1885 In Germany, Karl Benz develops an internal combustion engine. It can run at 250 revolutions per minute.
1885 A bicycle with a diamond-shaped frame and a chain drive to the rear wheel is exhibited in London.
1886 Britain and Germany agree on a boundary between German East Africa and Rhodesia. Germany recognizes Britain's claim to Zanzibar.
1886 Gold is discovered in the Transvaal – Boer territory.
1886 In Germany, Heinrich Hertz uses sparks to send a radio signal.
1886 After a four-year effort, American troops capture the Apache chieftain Geronimo.
1887 The Interstate Commerce Act is made law. Financier-industrialist J.P. Morgan believes that some order is needed in commerce and he helps enforce the act.
1887 Ethiopians are fighting Italy's attempt at colonization. The Italians remain in Eritrea.
1887 The Yellow River bursts its banks, and the flooding kills 900,000 Chinese.
1888 George Eastman invents the Kodak camera, making it easy for non-professionals to take photographs.
1888 In London, five prostitutes who ate poisoned grapes have been disemboweled.
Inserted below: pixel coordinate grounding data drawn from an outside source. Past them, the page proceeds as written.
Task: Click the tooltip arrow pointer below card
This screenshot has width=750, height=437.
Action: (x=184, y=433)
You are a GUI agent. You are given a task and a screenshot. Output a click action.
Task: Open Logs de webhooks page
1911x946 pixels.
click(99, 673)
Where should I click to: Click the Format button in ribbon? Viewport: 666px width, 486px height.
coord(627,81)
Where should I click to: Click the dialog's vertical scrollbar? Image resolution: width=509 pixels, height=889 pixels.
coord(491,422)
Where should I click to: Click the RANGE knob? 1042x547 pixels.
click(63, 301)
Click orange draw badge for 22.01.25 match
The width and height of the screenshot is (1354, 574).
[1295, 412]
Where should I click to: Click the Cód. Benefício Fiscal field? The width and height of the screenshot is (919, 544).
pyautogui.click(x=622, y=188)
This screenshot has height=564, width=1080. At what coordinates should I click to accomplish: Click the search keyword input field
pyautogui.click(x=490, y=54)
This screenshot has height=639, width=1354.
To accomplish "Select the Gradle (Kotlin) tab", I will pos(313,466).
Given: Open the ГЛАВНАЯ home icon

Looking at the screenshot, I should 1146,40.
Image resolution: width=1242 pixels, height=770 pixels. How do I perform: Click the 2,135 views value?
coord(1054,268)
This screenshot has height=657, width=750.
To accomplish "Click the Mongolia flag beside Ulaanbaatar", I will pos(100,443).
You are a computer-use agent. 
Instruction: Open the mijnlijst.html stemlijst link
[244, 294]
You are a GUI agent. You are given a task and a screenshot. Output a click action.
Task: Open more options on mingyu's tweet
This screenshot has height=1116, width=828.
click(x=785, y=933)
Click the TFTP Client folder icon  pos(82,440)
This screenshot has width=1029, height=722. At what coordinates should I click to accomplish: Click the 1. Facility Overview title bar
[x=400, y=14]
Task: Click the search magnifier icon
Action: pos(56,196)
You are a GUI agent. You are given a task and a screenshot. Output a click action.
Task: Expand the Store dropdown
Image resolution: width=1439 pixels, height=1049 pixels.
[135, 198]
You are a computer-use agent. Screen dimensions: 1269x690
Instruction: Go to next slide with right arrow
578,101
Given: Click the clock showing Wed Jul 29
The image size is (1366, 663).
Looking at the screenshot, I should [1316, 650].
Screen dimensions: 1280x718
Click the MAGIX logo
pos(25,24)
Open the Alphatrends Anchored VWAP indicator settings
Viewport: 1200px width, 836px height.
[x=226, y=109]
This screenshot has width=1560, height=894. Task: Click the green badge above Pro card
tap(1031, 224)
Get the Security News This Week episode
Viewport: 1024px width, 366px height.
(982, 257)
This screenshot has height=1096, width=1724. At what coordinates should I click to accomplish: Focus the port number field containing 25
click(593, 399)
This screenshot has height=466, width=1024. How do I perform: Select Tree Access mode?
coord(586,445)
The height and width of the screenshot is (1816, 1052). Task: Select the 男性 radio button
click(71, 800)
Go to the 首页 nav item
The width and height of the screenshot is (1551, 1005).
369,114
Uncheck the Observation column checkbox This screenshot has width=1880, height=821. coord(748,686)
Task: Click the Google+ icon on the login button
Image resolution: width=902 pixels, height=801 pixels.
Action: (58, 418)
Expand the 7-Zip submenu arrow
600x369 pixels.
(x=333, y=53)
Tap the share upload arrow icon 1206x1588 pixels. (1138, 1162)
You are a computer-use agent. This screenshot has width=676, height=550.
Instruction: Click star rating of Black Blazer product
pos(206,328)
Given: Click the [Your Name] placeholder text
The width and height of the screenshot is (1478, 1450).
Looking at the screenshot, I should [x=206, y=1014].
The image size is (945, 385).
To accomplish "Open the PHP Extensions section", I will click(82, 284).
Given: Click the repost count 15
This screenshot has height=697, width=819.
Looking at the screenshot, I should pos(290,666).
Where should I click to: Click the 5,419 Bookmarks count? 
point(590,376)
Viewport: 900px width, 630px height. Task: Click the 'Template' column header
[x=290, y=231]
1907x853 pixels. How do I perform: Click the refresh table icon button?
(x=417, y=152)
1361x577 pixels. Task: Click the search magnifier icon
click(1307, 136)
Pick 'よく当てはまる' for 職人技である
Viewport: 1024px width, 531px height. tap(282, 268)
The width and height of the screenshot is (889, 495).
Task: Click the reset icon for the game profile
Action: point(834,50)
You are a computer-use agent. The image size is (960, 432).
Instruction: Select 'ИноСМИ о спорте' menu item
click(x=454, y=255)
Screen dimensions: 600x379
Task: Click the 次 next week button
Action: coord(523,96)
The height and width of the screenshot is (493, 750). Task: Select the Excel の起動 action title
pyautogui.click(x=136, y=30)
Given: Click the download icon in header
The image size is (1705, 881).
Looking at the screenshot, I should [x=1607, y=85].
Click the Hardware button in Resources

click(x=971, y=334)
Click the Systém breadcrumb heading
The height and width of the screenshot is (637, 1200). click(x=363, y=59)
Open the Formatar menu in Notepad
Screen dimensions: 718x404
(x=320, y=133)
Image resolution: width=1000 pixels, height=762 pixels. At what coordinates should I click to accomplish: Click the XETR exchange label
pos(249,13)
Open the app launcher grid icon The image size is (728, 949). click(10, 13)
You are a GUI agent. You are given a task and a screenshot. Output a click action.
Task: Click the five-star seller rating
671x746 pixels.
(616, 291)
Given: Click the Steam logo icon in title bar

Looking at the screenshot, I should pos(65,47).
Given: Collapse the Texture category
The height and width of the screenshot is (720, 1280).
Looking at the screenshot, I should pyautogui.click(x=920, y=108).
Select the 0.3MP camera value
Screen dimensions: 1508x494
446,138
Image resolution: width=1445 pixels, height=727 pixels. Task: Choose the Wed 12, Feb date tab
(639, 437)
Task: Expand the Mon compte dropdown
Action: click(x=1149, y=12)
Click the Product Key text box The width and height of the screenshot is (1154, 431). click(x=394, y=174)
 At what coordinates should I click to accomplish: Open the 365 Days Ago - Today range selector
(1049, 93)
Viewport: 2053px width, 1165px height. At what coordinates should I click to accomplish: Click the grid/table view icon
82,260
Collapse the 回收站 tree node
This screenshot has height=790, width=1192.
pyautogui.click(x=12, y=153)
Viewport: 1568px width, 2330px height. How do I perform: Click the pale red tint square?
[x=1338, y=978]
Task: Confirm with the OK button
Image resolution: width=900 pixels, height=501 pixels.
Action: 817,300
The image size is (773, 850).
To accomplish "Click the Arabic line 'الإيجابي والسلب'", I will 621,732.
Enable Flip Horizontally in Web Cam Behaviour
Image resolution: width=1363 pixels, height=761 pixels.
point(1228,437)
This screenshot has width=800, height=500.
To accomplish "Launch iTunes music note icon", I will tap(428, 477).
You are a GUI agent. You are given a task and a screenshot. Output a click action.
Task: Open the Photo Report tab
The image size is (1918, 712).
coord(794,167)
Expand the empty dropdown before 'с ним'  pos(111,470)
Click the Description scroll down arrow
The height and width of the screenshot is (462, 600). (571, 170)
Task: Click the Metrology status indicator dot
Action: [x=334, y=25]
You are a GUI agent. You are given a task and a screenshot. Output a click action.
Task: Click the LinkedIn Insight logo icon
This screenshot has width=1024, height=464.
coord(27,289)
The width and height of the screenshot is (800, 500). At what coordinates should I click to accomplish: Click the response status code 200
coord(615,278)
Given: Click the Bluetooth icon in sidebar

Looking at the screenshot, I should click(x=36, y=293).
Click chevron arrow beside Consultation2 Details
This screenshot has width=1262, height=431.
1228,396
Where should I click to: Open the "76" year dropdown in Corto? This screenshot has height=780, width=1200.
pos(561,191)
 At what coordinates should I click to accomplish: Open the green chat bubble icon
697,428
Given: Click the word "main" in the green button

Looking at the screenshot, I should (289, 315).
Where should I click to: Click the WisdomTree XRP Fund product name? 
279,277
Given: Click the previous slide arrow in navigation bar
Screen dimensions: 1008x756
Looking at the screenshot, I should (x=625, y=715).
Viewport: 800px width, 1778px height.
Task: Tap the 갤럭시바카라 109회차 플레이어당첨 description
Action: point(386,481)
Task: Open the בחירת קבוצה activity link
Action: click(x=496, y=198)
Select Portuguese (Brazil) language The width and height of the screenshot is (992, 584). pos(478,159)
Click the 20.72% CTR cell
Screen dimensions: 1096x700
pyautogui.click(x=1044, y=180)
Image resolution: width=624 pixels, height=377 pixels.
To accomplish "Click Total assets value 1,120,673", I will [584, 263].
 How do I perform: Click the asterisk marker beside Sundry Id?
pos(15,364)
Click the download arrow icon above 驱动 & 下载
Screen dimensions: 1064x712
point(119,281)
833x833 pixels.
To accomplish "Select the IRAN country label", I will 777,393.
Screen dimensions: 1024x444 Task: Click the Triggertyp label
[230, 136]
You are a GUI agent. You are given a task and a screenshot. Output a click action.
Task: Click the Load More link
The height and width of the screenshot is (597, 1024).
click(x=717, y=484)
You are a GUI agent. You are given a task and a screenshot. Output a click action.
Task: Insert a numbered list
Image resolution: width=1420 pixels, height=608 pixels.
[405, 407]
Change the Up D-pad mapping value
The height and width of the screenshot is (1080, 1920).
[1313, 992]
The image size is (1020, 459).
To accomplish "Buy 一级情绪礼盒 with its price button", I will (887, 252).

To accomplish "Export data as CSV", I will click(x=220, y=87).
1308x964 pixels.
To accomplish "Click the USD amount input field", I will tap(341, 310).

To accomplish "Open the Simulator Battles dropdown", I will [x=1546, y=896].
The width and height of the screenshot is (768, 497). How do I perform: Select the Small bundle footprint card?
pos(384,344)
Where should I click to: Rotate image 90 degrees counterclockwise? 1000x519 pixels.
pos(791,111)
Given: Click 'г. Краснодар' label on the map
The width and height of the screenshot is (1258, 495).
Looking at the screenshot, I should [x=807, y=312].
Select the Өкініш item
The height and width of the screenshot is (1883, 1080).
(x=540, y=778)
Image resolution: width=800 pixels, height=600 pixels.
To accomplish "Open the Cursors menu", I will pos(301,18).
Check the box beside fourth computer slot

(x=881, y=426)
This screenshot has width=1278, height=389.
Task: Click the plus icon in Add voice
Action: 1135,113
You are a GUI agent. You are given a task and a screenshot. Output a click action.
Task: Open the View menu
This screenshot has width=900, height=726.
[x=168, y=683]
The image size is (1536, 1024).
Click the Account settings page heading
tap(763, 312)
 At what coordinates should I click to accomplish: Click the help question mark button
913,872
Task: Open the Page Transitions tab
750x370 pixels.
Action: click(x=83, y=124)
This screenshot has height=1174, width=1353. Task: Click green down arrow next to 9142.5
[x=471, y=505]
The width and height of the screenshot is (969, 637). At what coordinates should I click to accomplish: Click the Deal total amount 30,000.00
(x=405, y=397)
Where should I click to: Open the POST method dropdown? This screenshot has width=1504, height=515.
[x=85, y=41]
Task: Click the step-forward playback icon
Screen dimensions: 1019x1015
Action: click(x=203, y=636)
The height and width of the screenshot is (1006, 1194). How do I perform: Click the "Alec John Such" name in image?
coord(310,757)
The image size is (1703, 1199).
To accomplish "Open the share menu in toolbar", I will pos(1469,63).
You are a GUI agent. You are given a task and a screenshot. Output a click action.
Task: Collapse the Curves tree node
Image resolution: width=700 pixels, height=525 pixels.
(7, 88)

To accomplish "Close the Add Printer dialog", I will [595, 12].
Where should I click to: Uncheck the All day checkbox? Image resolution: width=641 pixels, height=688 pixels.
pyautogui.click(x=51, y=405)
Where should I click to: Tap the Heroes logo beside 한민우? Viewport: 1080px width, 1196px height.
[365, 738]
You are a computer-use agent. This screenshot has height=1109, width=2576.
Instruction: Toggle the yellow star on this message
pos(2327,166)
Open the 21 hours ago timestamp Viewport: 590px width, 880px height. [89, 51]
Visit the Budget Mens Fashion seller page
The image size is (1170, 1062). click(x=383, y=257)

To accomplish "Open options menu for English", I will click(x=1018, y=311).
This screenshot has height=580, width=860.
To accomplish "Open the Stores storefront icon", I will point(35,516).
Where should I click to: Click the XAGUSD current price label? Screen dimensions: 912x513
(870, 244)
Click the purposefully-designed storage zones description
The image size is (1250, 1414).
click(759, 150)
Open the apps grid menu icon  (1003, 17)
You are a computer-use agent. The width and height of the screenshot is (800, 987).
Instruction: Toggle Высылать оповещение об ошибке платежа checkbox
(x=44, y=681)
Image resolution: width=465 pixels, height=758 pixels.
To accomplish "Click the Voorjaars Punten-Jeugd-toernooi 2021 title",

The murders are attributed to Jack the Ripper.
1888 The German Emperor dies. His son, Friederich III, dies of throat cancer after reigning 99 days. Friederich's son, Wilhelm II, son of Queen Victoria's politically liberal daughter, Vicki, becomes emperor.
1888 Slavery officially ends in Brazil. Compensation is paid to the slave owners.
1888 Brazil overthrows its monarchy and becomes a republic.
1888 Rimsky-Korsakov's Russian Easter Festival Overture is first performed.
1889 The Ivory Coast becomes a French protectorate, and the English and French agree on spheres of influence on the Gold Coast and on the Senegal and Gambia rivers.
1889 In a small town in Austria, Braunau, by the River Inn, which borders Germany, Adolf Hitler is born, to a mother who is a normally good woman and of humble origins. (baby picture)
1889 John Muir campaigns to save Yosemite Valley in California from exploitation.
1889 North Dakota, South Dakota, Montana and Washington become states.
1890 Idaho becomes the 43rd state. Denial of statehood to Wyoming because it allows women to vote is overcome. Wyoming becomes the 44th state.
1890 The US Congress creates Yosemite National Park.
1890 In Constantinople, Armenians in the district of Gum-Gapu protest, and authorities crush the demonstration with bloodshed.
1890 An Indian named Wovoka foresees a messiah rescuing Indians and killing all whites. Acceptance of the vision spreads and is associated with a "ghost dance." Without foundation, whites fear that Sitting Bull, now an old man, will lead a rebellion, and Sitting Bull is shot and killed. About 500 US soldiers massacre 300 or so men, women and children at Wounded Knee.
1890 Forty-five percent of the work force in the United States lives in cities. The South is abandoning its dependence on cotton growing.
1890 Mississippi creates a poll tax, literacy tests and other measures to prevent blacks from voting.
1890 Vincent Van Gogh commits suicide.
1890 For the sake of popularity, Wilhelm II does not renew Bismarck's anti-socialist legislation. As Wilhelm desired, Bismarck resigns.
1890 Economies in Europe have been in a down turn. British investors sell their US stocks for needed money.